WHAT NEEDS TO BE DONE: Find the string "will" in the entries and copy each line that has it.

Excerpts from a dataset:

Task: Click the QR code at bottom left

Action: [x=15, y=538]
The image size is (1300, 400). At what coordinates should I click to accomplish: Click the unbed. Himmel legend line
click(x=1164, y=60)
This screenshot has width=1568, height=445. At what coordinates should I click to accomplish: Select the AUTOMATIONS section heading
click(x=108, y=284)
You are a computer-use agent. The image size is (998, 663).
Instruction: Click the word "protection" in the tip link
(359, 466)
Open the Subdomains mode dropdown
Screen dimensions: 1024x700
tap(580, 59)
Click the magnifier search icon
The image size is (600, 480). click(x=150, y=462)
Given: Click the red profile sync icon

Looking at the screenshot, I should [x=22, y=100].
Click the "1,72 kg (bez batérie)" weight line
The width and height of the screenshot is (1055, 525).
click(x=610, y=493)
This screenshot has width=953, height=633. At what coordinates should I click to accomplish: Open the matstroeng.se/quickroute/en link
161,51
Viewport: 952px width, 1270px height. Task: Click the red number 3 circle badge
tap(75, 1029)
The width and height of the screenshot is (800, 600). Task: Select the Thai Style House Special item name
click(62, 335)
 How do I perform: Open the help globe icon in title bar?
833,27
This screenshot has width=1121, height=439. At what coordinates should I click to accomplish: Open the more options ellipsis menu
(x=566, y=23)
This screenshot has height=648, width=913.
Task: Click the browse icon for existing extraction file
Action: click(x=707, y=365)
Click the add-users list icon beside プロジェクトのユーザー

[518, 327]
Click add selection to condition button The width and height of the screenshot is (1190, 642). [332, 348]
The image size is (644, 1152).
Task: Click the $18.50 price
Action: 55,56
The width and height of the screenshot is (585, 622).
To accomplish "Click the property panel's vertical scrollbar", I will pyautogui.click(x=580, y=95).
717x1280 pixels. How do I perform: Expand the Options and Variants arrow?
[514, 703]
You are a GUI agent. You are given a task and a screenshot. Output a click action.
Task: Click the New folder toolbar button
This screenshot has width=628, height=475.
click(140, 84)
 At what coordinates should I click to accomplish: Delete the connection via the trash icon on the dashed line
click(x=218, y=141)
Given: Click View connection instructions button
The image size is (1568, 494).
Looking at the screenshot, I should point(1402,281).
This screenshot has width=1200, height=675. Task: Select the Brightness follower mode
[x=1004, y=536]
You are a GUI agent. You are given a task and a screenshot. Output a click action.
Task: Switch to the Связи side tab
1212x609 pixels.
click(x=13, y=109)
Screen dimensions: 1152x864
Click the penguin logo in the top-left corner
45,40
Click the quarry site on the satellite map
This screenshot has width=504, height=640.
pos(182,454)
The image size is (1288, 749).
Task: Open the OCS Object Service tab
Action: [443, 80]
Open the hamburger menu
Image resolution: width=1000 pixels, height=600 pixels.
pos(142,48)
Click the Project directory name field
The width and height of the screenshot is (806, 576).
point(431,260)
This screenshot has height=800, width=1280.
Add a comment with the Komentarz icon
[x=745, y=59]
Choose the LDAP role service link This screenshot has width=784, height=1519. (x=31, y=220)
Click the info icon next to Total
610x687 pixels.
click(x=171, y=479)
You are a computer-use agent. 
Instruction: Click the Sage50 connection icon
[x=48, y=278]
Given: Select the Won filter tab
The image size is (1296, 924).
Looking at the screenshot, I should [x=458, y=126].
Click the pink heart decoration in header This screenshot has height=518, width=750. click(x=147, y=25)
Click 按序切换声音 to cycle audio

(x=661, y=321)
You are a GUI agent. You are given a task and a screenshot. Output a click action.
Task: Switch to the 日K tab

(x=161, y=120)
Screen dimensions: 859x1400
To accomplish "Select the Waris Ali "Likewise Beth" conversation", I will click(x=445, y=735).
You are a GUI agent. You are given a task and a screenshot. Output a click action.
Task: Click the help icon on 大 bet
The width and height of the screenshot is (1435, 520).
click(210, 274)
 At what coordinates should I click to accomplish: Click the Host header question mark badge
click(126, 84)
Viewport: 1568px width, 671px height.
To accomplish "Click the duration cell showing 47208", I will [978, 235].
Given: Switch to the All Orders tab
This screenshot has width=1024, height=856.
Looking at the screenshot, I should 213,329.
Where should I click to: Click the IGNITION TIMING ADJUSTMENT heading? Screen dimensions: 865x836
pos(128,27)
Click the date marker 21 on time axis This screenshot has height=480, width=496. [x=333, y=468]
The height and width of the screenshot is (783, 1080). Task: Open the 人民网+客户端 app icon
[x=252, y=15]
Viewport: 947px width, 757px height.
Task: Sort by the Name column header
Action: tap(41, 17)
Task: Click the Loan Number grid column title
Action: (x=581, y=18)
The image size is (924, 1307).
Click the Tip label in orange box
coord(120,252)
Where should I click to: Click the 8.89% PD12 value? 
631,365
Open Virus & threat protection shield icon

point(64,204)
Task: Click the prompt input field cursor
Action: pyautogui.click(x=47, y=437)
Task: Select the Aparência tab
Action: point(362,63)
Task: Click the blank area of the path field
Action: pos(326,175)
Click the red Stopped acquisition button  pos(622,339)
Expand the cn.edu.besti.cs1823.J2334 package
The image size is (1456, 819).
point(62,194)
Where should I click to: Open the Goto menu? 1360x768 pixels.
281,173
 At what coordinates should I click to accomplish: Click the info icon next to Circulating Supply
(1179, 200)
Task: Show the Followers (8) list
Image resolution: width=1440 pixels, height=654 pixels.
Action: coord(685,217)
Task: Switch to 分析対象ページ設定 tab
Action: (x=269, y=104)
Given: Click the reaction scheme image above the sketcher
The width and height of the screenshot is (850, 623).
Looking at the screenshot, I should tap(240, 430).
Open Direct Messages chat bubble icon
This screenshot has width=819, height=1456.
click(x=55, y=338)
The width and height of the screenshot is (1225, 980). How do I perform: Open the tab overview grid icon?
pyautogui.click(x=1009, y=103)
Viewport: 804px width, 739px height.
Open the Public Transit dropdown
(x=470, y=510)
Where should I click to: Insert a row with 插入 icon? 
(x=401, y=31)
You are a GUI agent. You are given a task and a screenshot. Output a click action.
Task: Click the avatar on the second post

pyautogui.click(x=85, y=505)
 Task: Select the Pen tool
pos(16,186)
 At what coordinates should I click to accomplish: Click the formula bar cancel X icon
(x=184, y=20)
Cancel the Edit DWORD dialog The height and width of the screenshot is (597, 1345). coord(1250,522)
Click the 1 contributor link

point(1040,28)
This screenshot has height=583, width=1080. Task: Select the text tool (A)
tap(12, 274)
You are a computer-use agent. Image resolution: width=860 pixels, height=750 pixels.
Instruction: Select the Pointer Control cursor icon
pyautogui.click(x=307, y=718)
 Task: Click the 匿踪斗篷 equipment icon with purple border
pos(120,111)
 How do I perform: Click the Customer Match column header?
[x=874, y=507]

RESPONSE TO THIS EXERCISE:
To accomplish "Click the property panel's vertical scrollbar", I will pyautogui.click(x=580, y=95).
To accomplish "Select the Waris Ali "Likewise Beth" conversation", I will click(x=445, y=735).
To accomplish "Click the duration cell showing 47208", I will [978, 235].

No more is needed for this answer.